WHAT IS REQUIRED ▸
Retype only the lines from the top of the records to the line with "Task: Click the Package name input field", including that line but none of the pictures.

== Segment start ==

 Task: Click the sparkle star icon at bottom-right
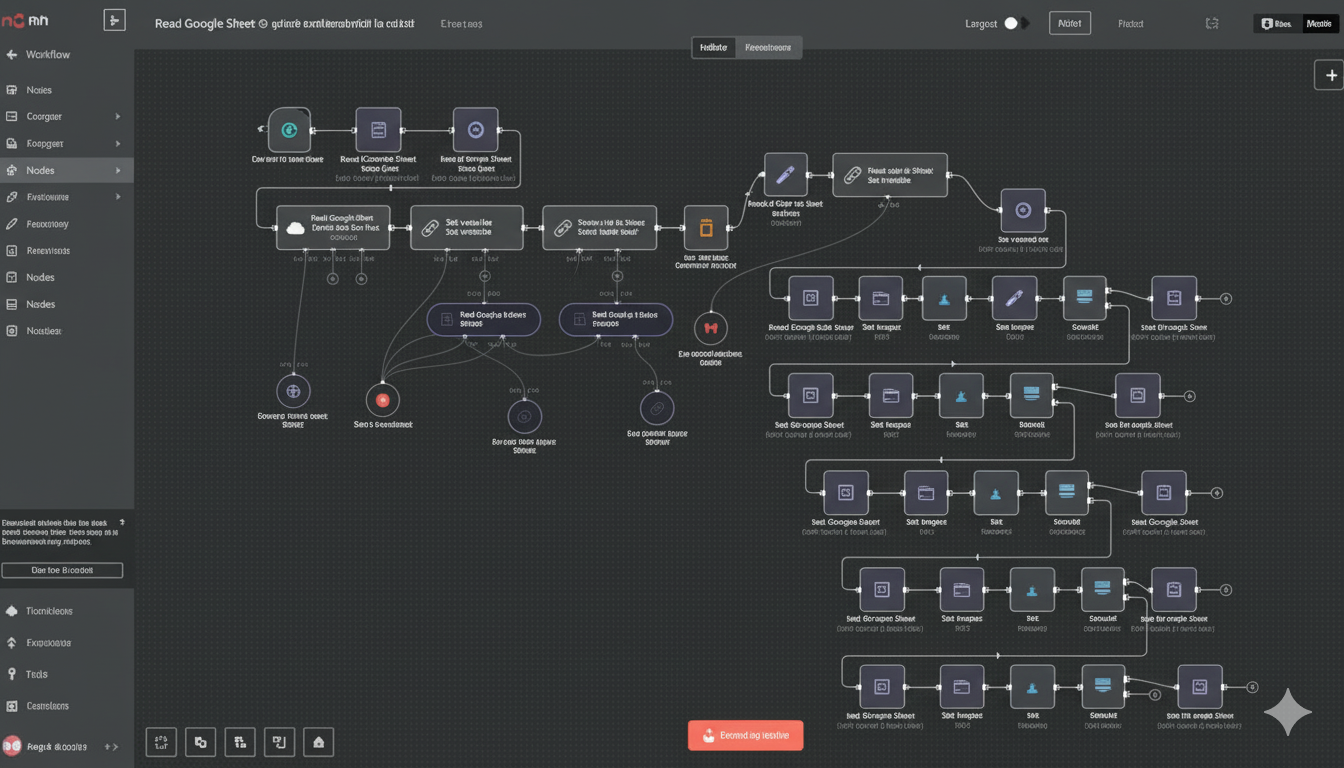click(1288, 712)
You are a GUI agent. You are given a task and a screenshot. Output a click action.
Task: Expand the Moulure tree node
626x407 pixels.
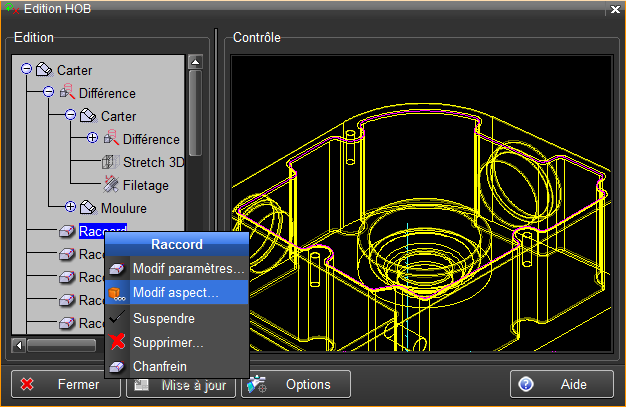[70, 208]
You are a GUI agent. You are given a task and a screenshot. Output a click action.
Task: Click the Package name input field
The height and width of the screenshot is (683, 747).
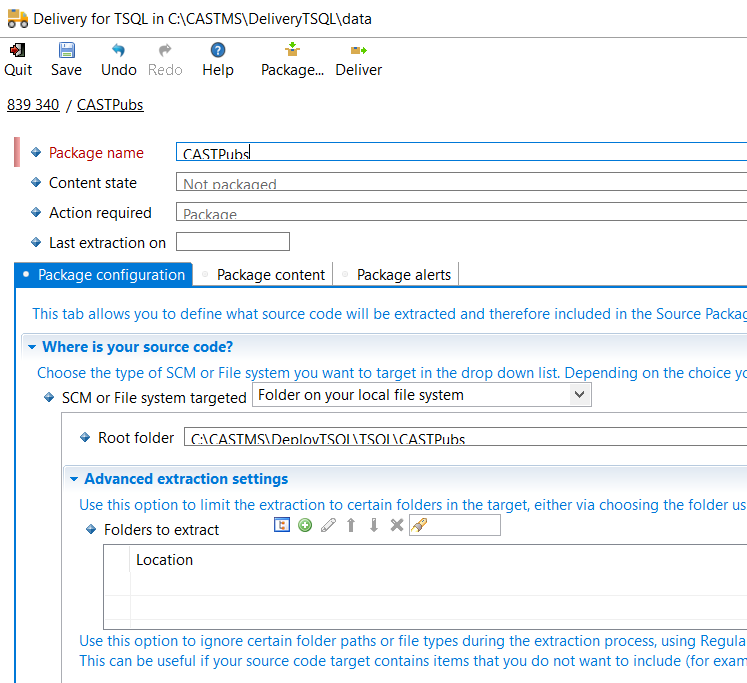[x=460, y=153]
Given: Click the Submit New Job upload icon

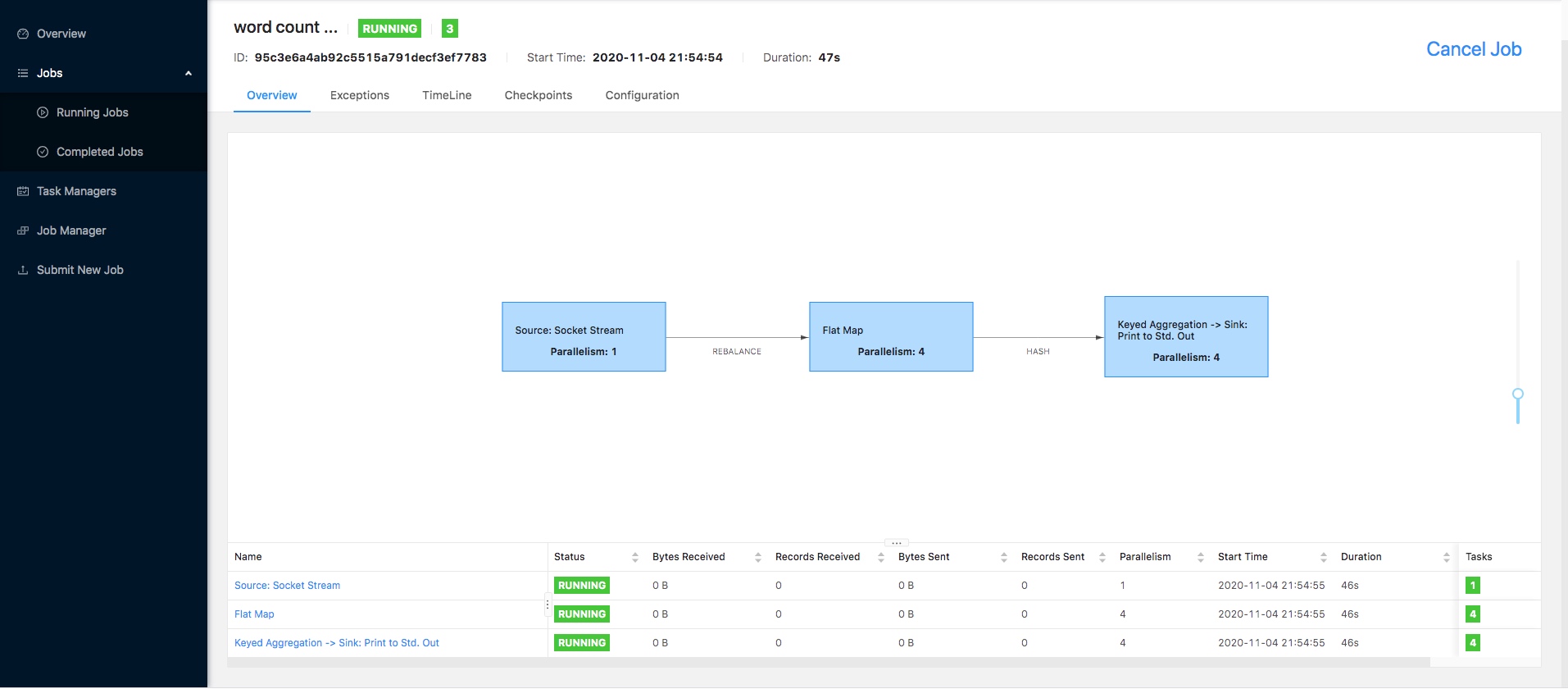Looking at the screenshot, I should (23, 270).
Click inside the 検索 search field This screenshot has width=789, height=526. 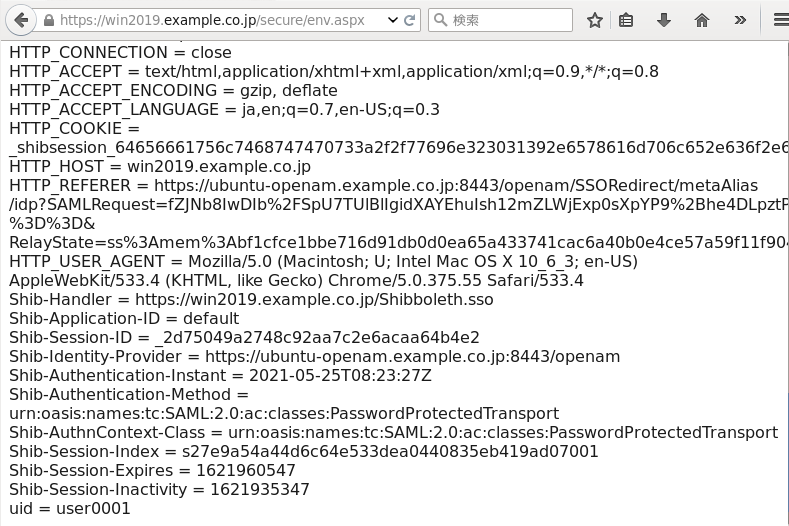coord(501,20)
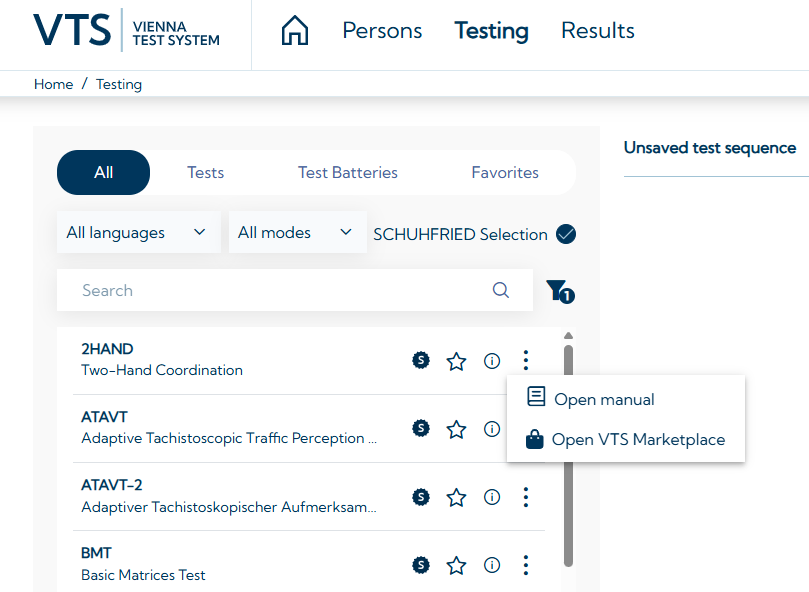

== Segment end ==

WRITTEN ANSWER ▸
 Task: Click the sparkle star icon at bottom-right
click(1288, 712)
You are a GUI agent. You are given a task and a screenshot. Output a click action.
Task: Expand the Moulure tree node
626x407 pixels.
[70, 208]
You are a GUI agent. You are given a task and a screenshot. Output a click action.
Task: Click the Package name input field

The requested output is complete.